Uncooperative Coop

Today TaxMama hears from Fred in NY who says, “I live in a co-op that is subsidized by the city in the form of a very low interest mortgage and reduced taxes. A consequence of this arrangement is that we do not build any equity in our shares. The corporation is now “going private” by buying out the city mortgage. The good news is that my equity will jump from $10,000 to over $850,000. However, the co-op board has put into the by-laws that anyone who sells their shares (their apartment) will pay a 40% “flip tax.” This means that 40% of the selling price is turned over to the co-op. My question is – Which figure is my capital gains tax based on – the gross sale – $850,000 or the net sale $510,000? The co-op’s outside accountants claim it is the lower figure. As I understand their reasoning, I am selling my shares to the co-op for the lower number and the co-op is reselling the shares for the higher number. Any comments?”

Dear Fred,

I can see why you’re concerned.

But in any sale, you are able to deduct all your costs in order to arrive at your profit. In your case, your costs include your original purchase price of $10,000 PLUS the contractual cost to buy your unit from the cooperative, of $340,000, PLUS the costs related to selling the unit – the commissions, legal fees, etc, which tend to be about 7-10% of the selling price, or $60,000.

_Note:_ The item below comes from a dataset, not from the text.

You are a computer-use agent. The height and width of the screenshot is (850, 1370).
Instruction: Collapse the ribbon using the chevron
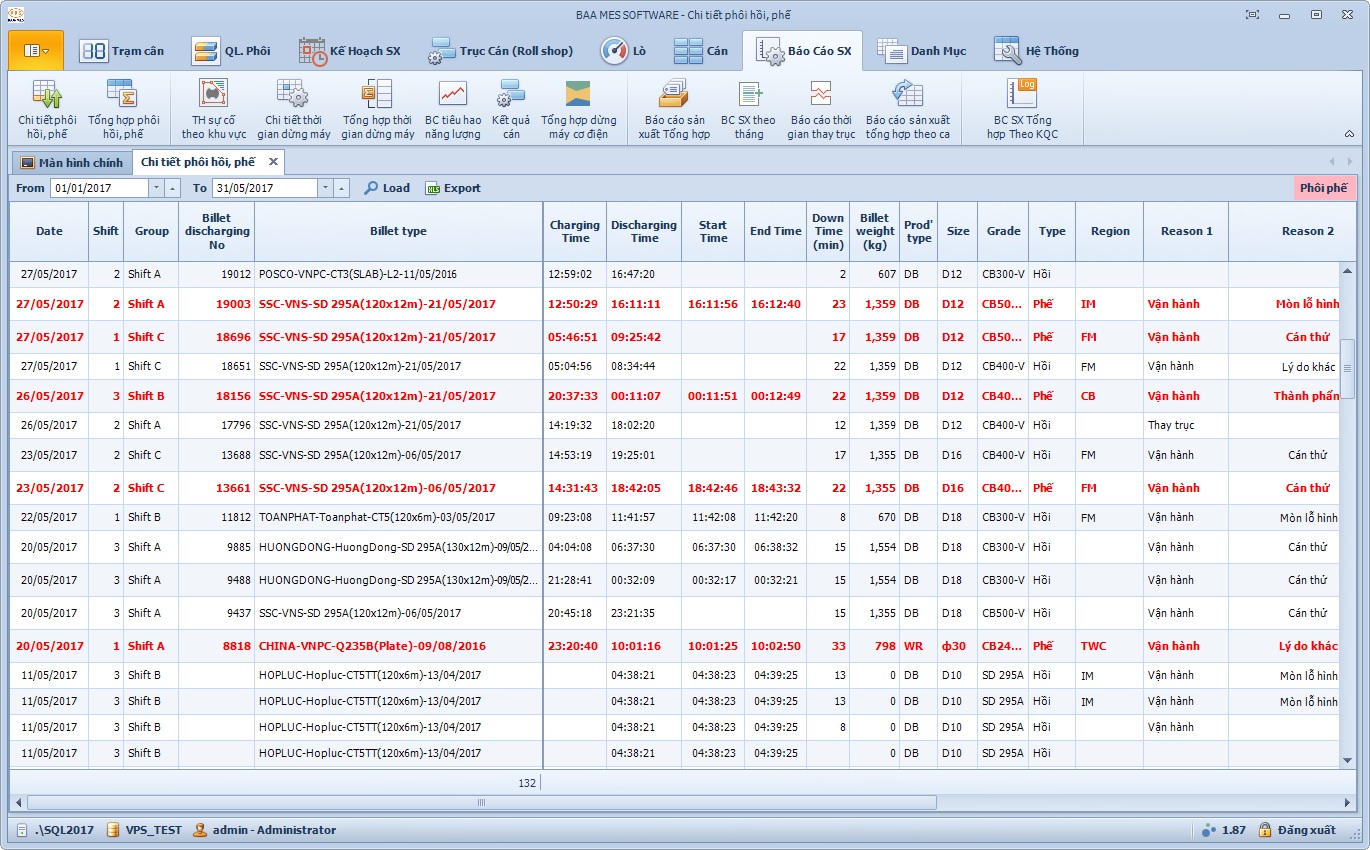click(x=1348, y=134)
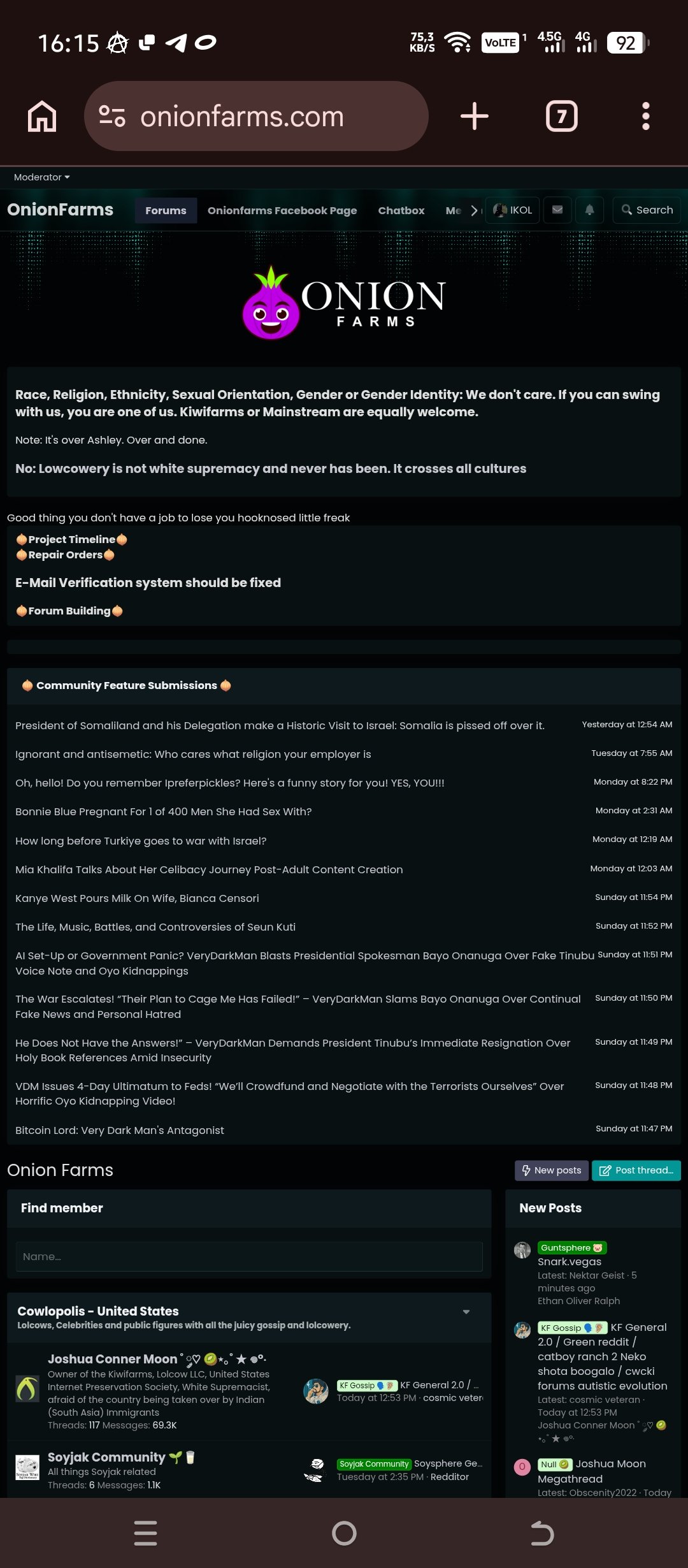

In all, it appears that your costs (or purchase price for the Schedule D) will add up to about $410,000. Your selling price is $850,000 – so your total profit is $440,000.

Of course, you can run the numbers the other way, where you’re selling the unit to the coop for $510,000, less your cost of $10,000 and your selling costs of $60,000 – would still equal a profit of $440,000.

If you’ve lived there for more than two years, you may avoid the tax altogether on the first $250,000. If you had a spouse or co-owner living with you, you can avoid all the tax.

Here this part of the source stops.